Claude Code’s 30-plus patches expose AI agent update gap
For regulated teams, the risk is the week between a quiet fix and the next version they are allowed to run.
TL;DR
CyberScoop reports that Backslash Security reviewed Claude Code update logs and traced more than 30 security-relevant patches between April and early June 2026, including data poisoning, prompt injection, arbitrary code execution, OAuth leakage and a backslash bypass for destructive commands. Anthropic patched the issues, but did not separately publicize them. Teams that freeze AI coding-agent versions for vetting, air-gapped use or stability inherit the gap that auto-update users largely avoid.
Backslash’s finding is narrower than the usual AI alarm. CyberScoop says Anthropic patched every issue Backslash identified and that auto-update users would be moved to a secure build. The change-control problem is the part that matters: Backslash found more than 30 security-relevant fixes in update logs from April to early June 2026, including data poisoning, prompt injection, arbitrary code execution, leaked OAuth credentials, a destructive-command bypass triggered by one backslash, and a shell-startup-file backdoor path.
That matters because coding agents are being inserted into development workflows where version changes are deliberately slow. The report cites teams that wait a week or more before upgrading, freeze versions in regulated or air-gapped environments, keep long-running sessions alive, or require internal vetting before installation. Those are normal controls for ordinary software. With fast-moving AI agents, they can also preserve a vulnerable version long after the vendor has already fixed the flaw.
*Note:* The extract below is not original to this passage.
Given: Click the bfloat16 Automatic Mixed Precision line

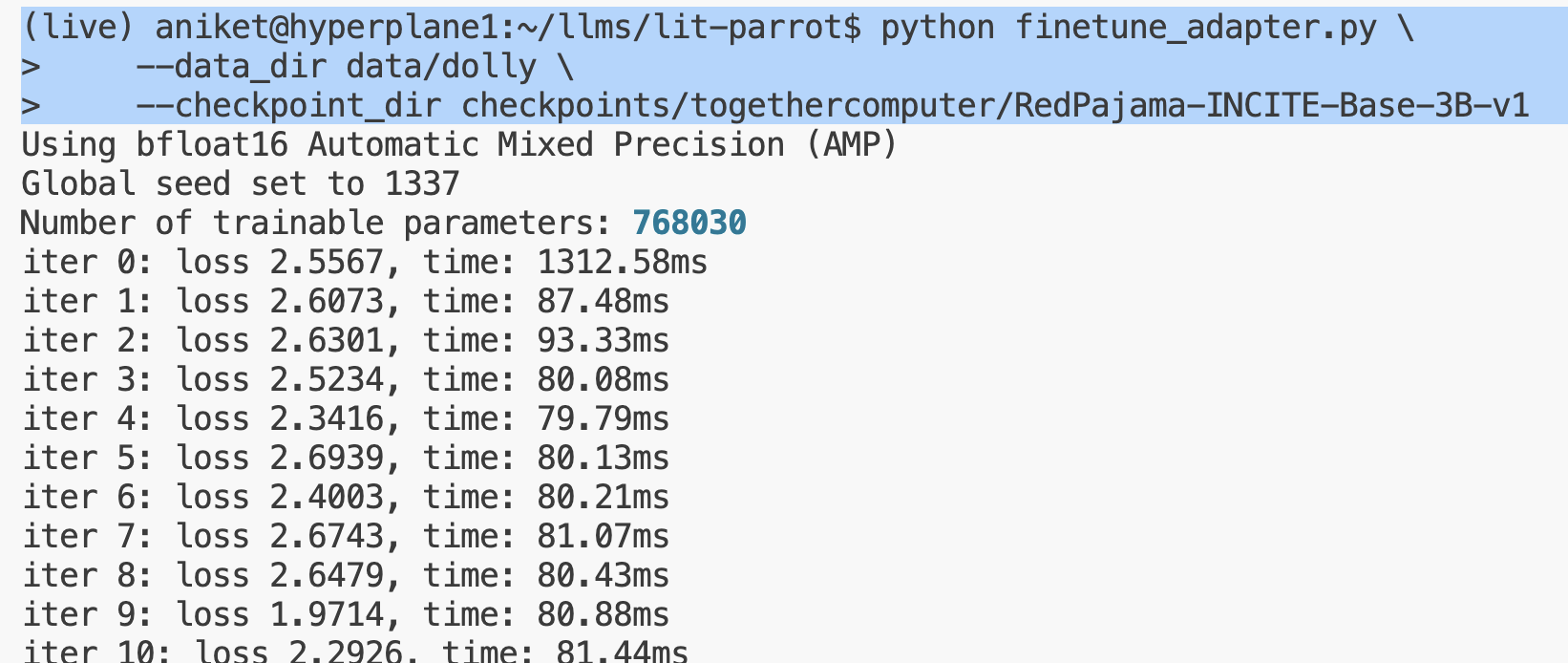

For federal contractors, the compliance question is whether procurement, system security plans and secure development procedures know which AI agent version is allowed to touch code, who approves updates, and how security-relevant release notes get escalated. CISA’s software supply chain guidance treats patches and hotfixes as part of the supply chain and points customers and vendors to NIST C-SCRM and the Secure Software Development Framework for risk mitigation (CISA).
The Monday work is tedious and real: pin versions, record exception paths for urgent security updates, decide when auto-update is acceptable, and require vendors to surface security fixes outside generic changelogs. If the only people who know an AI agent update closed an arbitrary-code-execution path are researchers scraping logs, the organization’s risk process is decorative.